If I'm being perfectly honest with myself, I've done a shamefully poor job of addressing my love for Cat Sebastian's books around these parts. I've certainly noted each time her beautiful stories have appeared on my end-of-the-year best of lists, see: The Perfect Crimes of Marian Hayesbasically every book in The Cabots series, and of course We Could Be So GoodAnd the pull is, quite simply, this: nobody is as kind and gentle with their characters and with their hearts than Cat Sebastian. Nobody. I haven't always been one for the gentler stories, but I cannot overstate the absolute gift it is sinking into one of Sebastian's exquisitely crafted historicals knowing that I get to spend the next however many pages watching two idiots pine and deny that feelings exist and just take care of each other as they fall in love. I wouldn't trade that experience for the world. Not this one or any other. 
Only two things in the world people count by months. How old a baby is, and how long since something awful happened.

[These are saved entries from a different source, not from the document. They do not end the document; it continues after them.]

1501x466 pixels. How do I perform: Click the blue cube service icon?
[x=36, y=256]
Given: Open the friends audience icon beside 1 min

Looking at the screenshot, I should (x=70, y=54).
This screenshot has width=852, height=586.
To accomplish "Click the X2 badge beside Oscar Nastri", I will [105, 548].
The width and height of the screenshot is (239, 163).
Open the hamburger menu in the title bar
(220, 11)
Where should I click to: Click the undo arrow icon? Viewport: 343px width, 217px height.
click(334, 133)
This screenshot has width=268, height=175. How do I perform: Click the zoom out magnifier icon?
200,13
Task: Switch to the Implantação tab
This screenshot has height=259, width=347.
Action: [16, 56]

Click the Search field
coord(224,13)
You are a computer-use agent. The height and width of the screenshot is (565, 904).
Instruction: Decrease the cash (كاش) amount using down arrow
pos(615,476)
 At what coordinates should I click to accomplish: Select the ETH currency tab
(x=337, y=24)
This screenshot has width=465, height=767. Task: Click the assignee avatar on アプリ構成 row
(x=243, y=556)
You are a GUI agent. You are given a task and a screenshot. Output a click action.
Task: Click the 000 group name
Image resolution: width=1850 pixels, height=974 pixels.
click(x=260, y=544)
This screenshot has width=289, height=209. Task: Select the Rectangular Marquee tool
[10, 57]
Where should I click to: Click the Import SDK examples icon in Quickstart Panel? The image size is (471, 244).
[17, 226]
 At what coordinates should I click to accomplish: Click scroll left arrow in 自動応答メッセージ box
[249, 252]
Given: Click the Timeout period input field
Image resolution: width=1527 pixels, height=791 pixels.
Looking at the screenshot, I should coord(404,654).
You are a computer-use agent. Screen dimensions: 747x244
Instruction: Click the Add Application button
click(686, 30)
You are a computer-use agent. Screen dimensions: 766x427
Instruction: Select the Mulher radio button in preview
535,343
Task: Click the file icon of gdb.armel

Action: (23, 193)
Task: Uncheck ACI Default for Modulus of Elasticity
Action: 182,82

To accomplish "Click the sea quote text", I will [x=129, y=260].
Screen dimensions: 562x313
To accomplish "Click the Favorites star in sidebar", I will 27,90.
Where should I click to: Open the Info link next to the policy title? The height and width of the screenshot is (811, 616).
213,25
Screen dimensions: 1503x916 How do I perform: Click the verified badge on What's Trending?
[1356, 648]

Mark Bailey hasn't known what to do for more than a year. Longer than that, probably. But it's been nearly a year and a half since he lost his partner and his will to go on. Which is why, as an arts writer for the Chronicle, he is severely less-than-pleased to be unceremoniously placed on the sports beat covering the story of the New York Robins' hapless new shortstop. Eddie O'Leary was supposed to be the new golden boy of baseball. Traded to a team already circling the drain, in a city that somehow cares even less for him than he does for it, he immediately loses his swing. And things go rapidly downhill from there. Until Mark Bailey walks into the locker room, unwillingly sniffing after a story about the hick from Kansas City. And somehow, these two solitary souls find that they're needed after all. Independent of their stalled careers and the mess of emotional damage they're trailing behind them. Because Eddie can see the few remaining pockets of life slowly draining from Mark's eyes, and Mark realizes his flagging heart may actually have enough life left in it to protect the spark he sees in the struggling young phenom. But whether or not trust of the longterm variety is in the cards, that may take more seasons than Eddie has left to solve.
He thinks that the game may have earned those metaphors. It's slow and often seems pointless. It's beautiful, when it isn't a mess. There's a vast ocean of mercy for mistakes: getting hits half the time is nothing short of a miracle, and even the best fielders are expected to have errors. The inevitability of failure is built into the game.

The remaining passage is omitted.